Single by Alan Jackson

from the album Who I Am
- B-side: "If I Had You"
- Released: May 15, 1995
- Recorded: January 12, 1994
- Genre: Country, country rock, rockabilly
- Length: 3:49
- Label: Arista 12830
- Songwriters: Alan Jackson Ron Jackson Andy Loftin
- Producer: Keith Stegall

Alan Jackson singles chronology
| "Song for the Life" (1995) | "I Don't Even Know Your Name" (1995) | "Tall, Tall Trees" (1995) |

= I Don't Even Know Your Name =

"I Don't Even Know Your Name" is a song co-written and recorded by American country music artist Alan Jackson. It was released in May 1995 as the fifth and final single from his album Who I Am. It reached number-one on the U.S. Billboard country charts and on the Canadian RPM Country Tracks chart. It was written by Jackson with Ron Jackson and Andy Loftin.

==Background and writing==
Alan Jackson commented that the song was written as a joke by request of some family members. While on tour in 1993, he decided to write it and record it. After he gave the demo tape to his brother in-law, everybody wanted to hear the song so he put it on Who I Am.

- - -

* THE TASK: Update the stretch of the song page from "- Released: May" through "and Andy Loftin." so that "rockabilly" becomes "honky-tonk", and write out that stretch. The listing that follows has no connection to the song page.

- - -

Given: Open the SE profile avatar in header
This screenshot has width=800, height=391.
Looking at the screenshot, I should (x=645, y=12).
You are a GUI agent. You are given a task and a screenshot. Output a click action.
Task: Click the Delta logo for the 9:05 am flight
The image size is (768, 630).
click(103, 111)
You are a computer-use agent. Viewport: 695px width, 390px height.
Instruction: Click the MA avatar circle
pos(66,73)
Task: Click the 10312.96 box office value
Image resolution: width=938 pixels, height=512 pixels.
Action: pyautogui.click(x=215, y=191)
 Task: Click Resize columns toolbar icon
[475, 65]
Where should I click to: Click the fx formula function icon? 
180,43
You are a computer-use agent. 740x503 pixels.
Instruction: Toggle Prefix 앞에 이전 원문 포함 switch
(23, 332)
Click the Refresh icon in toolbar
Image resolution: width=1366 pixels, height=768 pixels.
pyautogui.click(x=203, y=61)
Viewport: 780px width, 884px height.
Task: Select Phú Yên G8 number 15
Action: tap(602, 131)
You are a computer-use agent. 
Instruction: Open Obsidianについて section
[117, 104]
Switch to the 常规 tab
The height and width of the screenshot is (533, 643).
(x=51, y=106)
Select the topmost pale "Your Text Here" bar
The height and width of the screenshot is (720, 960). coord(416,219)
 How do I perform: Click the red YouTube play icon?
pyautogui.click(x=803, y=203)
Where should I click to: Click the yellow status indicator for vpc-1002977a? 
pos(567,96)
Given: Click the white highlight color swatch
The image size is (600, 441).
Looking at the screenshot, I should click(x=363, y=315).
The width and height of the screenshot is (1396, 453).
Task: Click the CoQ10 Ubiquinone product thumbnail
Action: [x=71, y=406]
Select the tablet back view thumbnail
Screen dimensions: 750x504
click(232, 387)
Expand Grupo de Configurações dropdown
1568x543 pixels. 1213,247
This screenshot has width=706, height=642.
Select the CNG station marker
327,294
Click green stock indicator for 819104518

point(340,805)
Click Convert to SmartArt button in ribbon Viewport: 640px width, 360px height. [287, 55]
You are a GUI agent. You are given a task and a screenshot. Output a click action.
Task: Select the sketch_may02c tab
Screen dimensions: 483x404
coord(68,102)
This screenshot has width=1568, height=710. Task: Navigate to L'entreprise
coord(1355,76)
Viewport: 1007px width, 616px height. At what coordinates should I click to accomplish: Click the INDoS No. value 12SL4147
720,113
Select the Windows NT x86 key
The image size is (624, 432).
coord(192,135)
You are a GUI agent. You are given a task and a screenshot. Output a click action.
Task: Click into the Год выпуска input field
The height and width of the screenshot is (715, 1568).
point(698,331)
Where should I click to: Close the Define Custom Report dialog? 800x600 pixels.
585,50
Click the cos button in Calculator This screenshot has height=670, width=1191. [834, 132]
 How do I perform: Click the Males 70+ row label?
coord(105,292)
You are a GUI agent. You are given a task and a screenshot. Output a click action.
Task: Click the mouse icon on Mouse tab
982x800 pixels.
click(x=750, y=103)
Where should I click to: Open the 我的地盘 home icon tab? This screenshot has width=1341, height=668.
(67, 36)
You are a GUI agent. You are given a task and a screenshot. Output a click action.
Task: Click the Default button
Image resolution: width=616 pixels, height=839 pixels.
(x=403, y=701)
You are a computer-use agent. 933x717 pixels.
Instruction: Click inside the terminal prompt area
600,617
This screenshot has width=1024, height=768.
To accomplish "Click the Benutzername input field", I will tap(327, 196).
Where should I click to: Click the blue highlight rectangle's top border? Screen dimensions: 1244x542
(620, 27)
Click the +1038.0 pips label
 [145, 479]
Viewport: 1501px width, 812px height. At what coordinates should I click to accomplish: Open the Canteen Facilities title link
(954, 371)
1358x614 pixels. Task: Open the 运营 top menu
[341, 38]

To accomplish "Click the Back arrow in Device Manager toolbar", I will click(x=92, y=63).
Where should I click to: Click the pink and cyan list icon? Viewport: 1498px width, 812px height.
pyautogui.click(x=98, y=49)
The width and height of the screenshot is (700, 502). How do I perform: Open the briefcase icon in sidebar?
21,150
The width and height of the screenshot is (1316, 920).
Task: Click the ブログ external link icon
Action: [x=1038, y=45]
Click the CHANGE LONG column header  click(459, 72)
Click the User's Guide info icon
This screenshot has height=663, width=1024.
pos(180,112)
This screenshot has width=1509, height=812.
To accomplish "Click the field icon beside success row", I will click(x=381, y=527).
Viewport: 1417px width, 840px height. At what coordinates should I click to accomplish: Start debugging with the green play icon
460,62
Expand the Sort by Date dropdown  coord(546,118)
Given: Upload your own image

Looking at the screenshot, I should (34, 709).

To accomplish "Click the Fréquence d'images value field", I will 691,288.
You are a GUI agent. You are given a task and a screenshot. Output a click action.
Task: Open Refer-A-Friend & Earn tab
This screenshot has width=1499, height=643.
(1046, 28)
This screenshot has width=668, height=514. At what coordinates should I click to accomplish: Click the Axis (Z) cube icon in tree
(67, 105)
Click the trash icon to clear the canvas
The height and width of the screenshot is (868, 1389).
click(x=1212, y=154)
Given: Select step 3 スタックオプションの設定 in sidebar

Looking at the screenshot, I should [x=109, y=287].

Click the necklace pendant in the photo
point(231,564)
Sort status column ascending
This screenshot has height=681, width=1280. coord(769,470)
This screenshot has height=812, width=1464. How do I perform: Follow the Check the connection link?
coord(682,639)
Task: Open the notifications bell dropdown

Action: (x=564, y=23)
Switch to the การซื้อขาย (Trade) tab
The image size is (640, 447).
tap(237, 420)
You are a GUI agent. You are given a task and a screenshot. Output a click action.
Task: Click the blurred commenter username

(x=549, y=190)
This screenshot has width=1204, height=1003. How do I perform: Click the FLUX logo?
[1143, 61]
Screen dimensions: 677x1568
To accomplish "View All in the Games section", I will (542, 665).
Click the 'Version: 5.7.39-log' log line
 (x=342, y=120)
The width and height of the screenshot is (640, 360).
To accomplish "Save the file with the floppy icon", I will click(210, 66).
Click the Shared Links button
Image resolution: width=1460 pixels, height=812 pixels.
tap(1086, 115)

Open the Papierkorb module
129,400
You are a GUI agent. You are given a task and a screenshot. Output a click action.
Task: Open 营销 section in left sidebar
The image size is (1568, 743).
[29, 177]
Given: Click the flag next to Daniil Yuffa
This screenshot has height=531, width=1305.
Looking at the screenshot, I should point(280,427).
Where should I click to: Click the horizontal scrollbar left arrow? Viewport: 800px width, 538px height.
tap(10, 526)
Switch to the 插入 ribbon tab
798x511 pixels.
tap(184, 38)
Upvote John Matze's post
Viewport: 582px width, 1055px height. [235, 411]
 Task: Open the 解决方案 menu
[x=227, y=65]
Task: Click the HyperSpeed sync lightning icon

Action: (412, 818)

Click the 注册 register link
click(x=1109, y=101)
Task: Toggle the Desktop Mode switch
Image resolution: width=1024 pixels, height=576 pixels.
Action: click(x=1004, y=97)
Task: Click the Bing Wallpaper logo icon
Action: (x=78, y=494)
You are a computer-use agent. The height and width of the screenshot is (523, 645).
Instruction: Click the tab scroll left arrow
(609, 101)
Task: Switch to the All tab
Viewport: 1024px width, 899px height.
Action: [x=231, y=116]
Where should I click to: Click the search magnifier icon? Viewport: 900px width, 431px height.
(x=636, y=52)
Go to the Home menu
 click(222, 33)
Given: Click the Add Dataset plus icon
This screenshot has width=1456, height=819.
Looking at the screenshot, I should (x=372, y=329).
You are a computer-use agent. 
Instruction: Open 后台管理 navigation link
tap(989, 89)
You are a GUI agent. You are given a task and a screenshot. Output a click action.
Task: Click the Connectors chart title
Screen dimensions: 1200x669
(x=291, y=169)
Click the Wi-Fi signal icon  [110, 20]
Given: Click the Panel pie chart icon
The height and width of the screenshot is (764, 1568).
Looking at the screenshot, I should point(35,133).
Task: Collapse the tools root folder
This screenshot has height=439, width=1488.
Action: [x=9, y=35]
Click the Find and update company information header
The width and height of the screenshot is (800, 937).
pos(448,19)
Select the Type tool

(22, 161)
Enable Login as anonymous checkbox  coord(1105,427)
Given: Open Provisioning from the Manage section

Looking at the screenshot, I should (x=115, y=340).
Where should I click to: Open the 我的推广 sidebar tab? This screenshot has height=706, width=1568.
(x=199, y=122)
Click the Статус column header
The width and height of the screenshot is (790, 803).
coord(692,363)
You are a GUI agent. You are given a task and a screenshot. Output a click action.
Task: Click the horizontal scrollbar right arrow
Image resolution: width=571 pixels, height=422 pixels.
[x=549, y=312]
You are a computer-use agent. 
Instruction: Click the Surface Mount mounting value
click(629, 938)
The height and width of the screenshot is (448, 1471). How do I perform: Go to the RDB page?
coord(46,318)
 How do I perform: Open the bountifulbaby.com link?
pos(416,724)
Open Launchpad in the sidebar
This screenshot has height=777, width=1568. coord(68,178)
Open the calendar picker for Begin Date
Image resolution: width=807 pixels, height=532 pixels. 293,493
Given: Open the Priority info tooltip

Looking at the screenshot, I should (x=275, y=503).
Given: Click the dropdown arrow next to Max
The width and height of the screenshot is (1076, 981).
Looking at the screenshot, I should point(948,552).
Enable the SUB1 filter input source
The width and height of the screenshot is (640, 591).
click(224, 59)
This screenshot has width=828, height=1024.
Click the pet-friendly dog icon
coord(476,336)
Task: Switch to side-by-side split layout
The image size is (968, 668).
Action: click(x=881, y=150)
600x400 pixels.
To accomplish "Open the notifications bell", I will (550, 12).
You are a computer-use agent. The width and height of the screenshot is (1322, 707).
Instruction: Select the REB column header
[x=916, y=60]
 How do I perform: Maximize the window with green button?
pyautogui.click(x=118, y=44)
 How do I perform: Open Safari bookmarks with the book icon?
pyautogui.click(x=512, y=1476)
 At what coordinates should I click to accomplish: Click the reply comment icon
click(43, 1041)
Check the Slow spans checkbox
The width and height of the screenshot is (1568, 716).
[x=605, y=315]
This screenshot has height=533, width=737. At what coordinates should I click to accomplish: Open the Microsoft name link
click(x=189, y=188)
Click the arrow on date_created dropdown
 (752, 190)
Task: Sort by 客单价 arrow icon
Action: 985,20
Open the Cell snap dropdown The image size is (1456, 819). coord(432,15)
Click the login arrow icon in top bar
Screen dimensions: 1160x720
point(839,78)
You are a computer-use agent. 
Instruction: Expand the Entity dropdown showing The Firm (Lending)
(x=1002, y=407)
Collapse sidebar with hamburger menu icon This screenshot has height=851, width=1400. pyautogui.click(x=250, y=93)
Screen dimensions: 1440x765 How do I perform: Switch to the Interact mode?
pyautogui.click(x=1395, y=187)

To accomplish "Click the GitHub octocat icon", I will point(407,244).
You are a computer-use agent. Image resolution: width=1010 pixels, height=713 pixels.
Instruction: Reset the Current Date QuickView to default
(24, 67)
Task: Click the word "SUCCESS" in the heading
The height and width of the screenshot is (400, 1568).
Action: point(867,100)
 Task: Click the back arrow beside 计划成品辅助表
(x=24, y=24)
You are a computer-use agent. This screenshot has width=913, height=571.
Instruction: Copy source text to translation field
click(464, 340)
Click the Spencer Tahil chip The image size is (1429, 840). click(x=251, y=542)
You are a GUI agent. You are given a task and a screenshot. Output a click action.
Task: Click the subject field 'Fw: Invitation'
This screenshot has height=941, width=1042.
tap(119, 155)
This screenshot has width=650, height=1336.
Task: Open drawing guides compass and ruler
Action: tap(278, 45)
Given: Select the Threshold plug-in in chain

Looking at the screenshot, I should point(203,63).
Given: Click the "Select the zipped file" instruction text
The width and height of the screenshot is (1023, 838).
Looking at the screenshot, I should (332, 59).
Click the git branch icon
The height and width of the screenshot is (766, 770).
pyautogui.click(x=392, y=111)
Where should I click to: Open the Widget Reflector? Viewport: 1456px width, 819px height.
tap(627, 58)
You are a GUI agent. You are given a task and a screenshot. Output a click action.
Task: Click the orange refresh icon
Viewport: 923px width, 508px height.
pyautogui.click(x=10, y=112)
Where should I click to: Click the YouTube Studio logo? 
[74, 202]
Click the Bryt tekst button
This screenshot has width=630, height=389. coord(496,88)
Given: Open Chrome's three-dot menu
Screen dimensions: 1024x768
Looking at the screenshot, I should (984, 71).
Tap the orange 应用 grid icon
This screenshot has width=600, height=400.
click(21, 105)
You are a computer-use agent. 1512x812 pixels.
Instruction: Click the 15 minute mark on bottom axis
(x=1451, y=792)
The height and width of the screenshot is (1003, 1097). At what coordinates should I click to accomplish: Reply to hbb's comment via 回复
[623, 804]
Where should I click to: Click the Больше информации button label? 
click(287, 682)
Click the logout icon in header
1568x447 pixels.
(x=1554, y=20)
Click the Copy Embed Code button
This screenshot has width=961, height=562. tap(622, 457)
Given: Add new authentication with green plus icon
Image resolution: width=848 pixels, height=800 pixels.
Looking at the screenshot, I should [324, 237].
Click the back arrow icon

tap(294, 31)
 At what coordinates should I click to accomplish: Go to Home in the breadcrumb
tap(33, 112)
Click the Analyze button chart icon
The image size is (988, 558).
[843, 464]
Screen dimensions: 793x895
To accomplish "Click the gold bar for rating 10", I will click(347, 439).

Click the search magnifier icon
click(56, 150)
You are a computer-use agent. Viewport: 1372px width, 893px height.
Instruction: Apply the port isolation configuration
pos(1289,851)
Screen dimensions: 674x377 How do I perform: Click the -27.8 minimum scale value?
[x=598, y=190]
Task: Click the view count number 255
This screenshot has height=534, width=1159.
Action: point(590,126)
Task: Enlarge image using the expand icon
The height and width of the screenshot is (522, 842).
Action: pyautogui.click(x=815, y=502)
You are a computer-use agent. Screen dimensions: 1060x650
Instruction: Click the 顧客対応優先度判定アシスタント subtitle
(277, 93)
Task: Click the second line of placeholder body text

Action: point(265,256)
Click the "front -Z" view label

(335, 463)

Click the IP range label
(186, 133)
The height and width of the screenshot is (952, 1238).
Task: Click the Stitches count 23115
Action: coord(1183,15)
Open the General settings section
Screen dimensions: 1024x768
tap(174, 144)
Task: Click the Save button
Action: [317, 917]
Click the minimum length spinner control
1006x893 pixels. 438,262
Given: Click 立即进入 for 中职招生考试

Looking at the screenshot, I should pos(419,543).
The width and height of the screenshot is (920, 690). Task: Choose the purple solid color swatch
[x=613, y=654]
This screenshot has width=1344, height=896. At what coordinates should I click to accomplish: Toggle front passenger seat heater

- - -

* THE REPLY:
- Released: May 15, 1995
- Recorded: January 12, 1994
- Genre: Country, country rock, honky-tonk
- Length: 3:49
- Label: Arista 12830
- Songwriters: Alan Jackson Ron Jackson Andy Loftin
- Producer: Keith Stegall

Alan Jackson singles chronology
| "Song for the Life" (1995) | "I Don't Even Know Your Name" (1995) | "Tall, Tall Trees" (1995) |

= I Don't Even Know Your Name =

"I Don't Even Know Your Name" is a song co-written and recorded by American country music artist Alan Jackson. It was released in May 1995 as the fifth and final single from his album Who I Am. It reached number-one on the U.S. Billboard country charts and on the Canadian RPM Country Tracks chart. It was written by Jackson with Ron Jackson and Andy Loftin.